Uma nova pesquisa, realizada no Departamento de Ciências Biológicas da Unesp (campus de Assis) está buscando desenvolver recursos de inteligência artificial para apoiar o trabalho dos embriologistas, ou seja, para auxiliar na seleção dos embriões com mais chances para uma gestação de sucesso.
Em artigo recente, publicado no jornal Fertility & Sterility, os pesquisadores relatam bons resultados obtidos pelo treinamento de dois sistemas de inteligência artificial, na identificação dos blastocistos humanos com melhores chances de promover a gestação e o nascimento.
O único porém é que, infelizmente, quando falamos de tratamentos de reprodução, falamos também de algo que não está acessível para todas as mulheres.
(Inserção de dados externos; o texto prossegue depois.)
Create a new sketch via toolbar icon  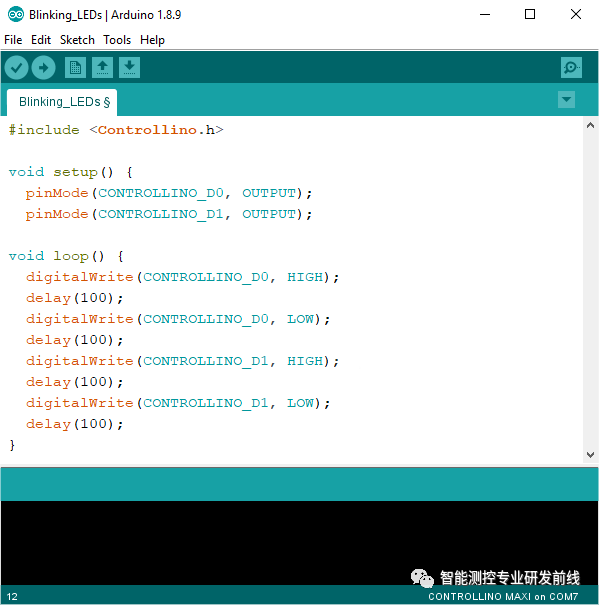pos(75,68)
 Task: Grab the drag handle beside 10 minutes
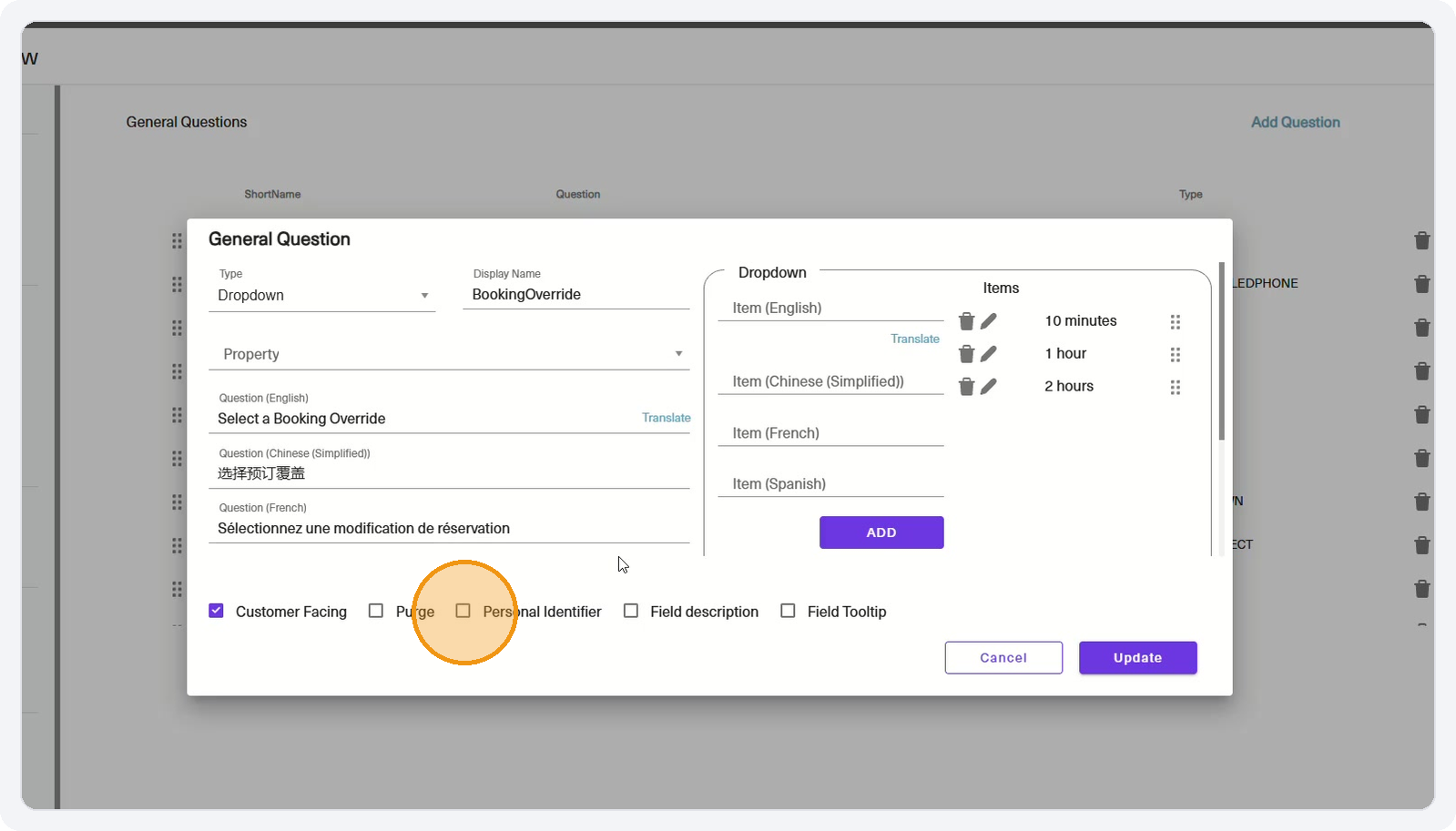(x=1176, y=322)
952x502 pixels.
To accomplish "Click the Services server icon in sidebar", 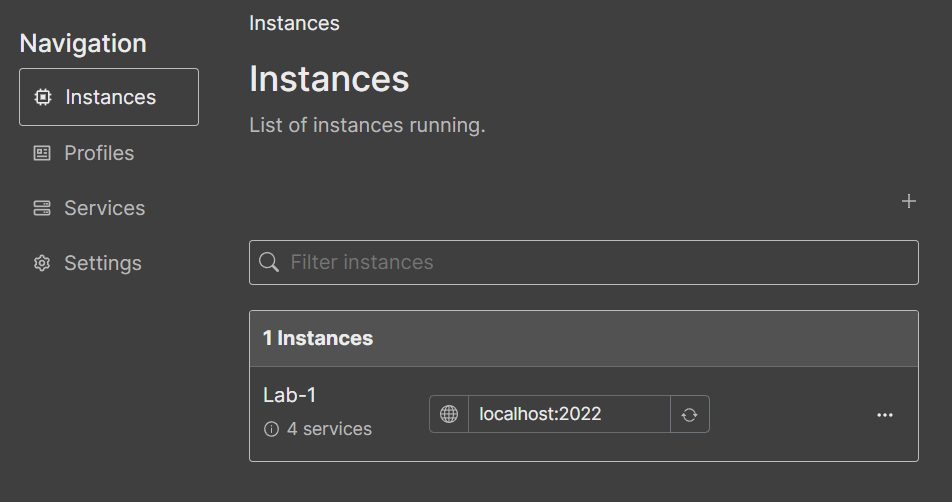I will point(42,208).
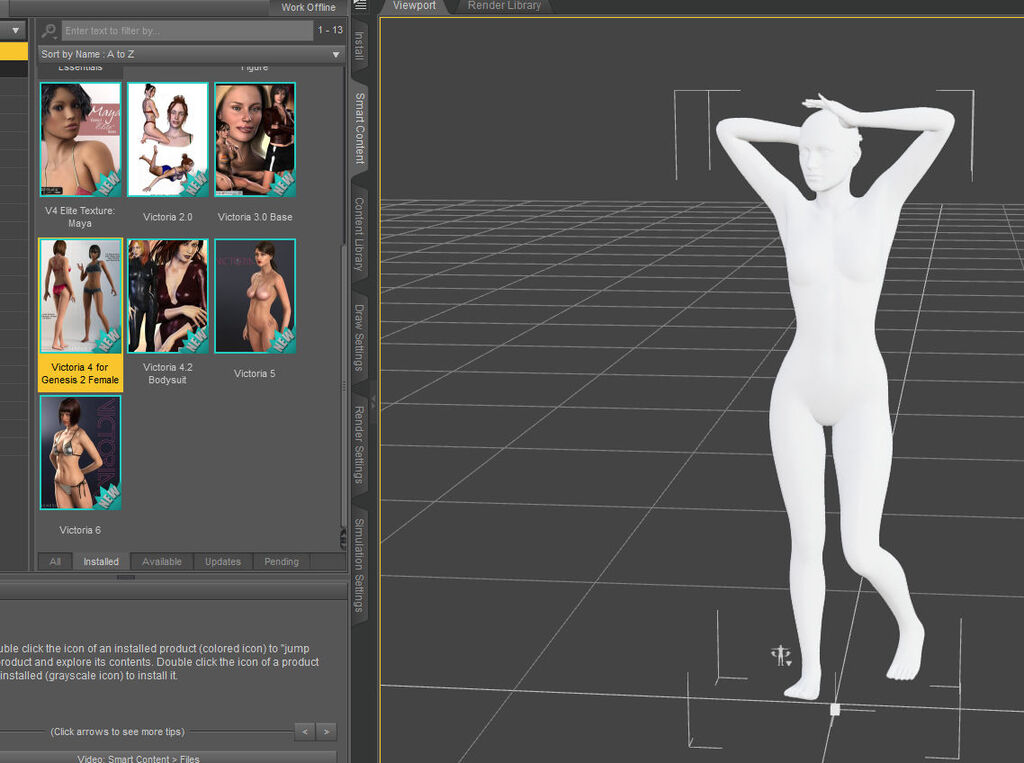Pick the Victoria 2.0 product thumbnail
The height and width of the screenshot is (763, 1024).
167,139
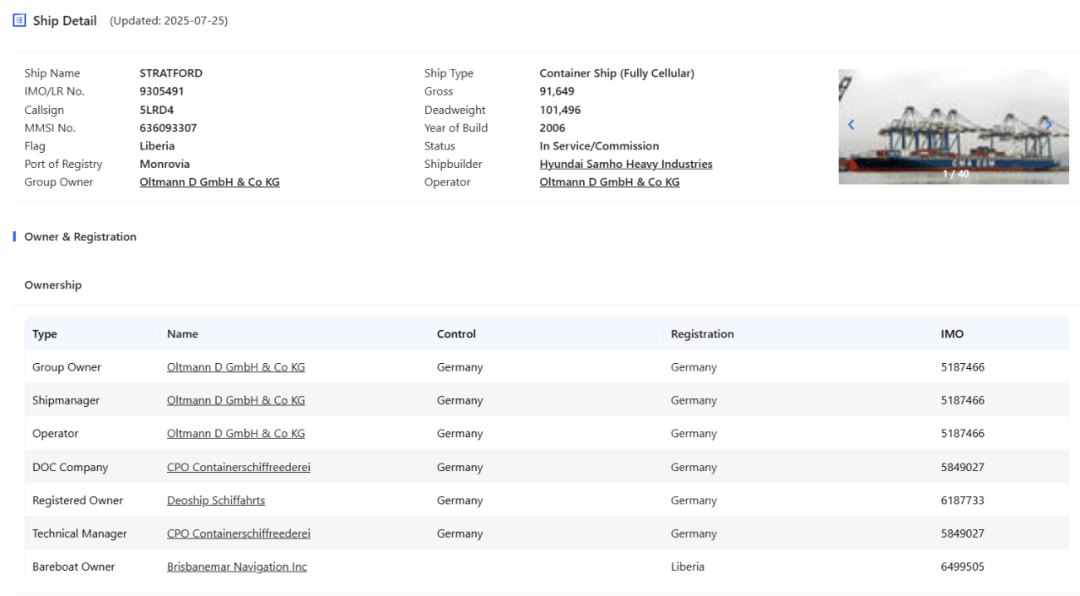Screen dimensions: 1080x596
Task: Open Oltmann link in Shipmanager row
Action: (x=236, y=400)
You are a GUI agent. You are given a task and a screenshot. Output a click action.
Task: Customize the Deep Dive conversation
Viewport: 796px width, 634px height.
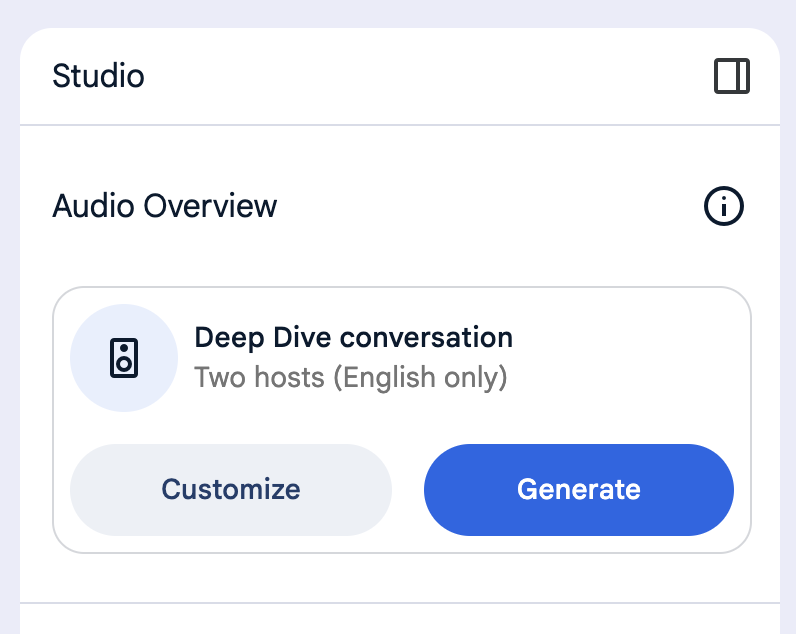coord(231,490)
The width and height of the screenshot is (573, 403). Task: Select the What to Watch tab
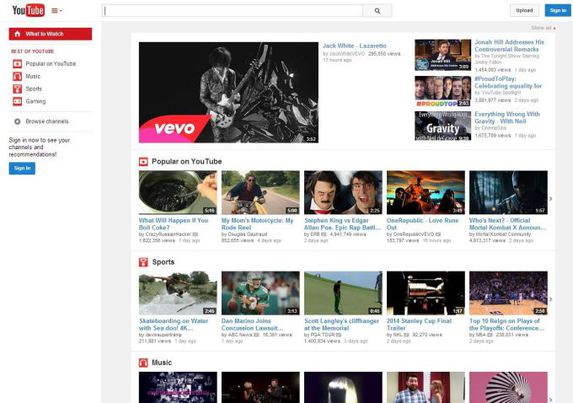point(50,34)

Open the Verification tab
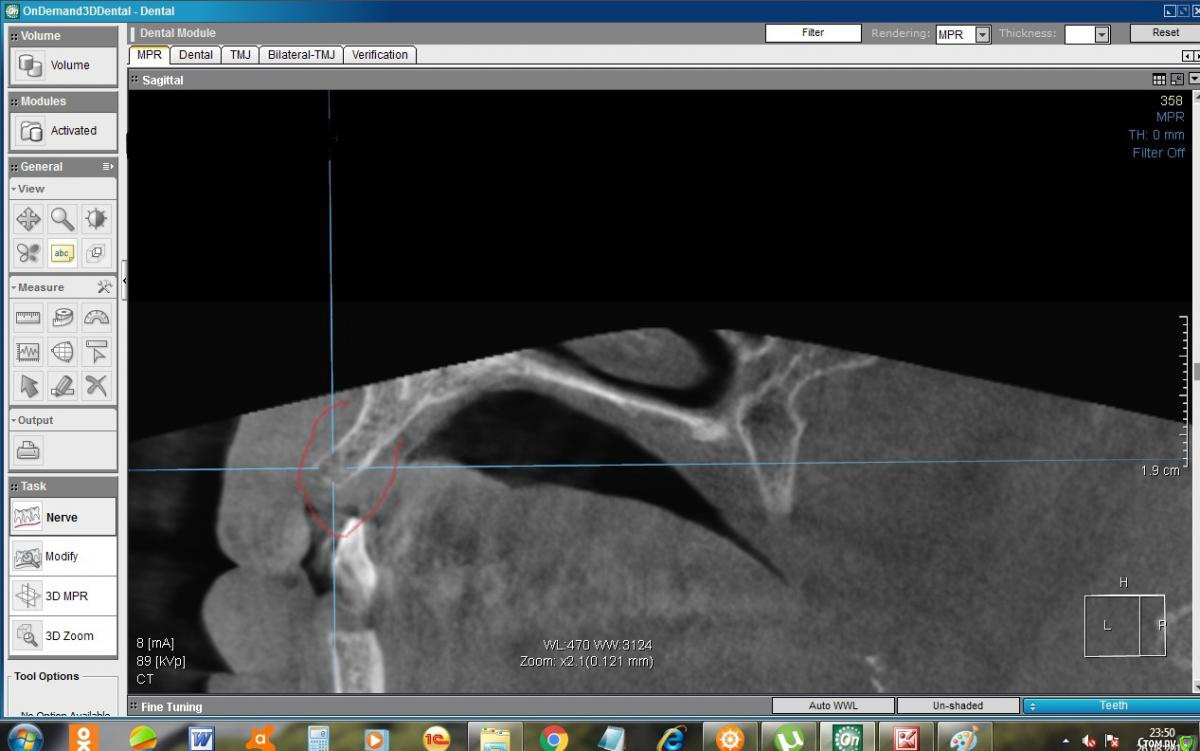[379, 55]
O Fundo da Organização das Nações Unidas (ONU) para a População, também conhecido como Unfpa, lançou recentemente a publicação "Reprodução Assistida e direitos: panorama, desafios e recomendações para políticas públicas no Brasil" - identificando as principais dificuldades para as brasileiras que sonham em ter filhos.
Os obstáculos consistem na baixa renda e na distância de grandes centros, já que 77% das clínicas especializadas ficam nas regiões Sul e Sudeste, e apenas 6% delas são públicas. Dos 11 serviços públicos, cinco estão no Sudeste, quatro deles no estado de São Paulo, sendo três na capital. E quanto custa bancar um tratamento, afinal? O custo de um ciclo completo de FIV variava, em 2023, entre R$15 mil a R$100 mil, dependendo do número de tentativas, procedimentos e da localidade da clínica.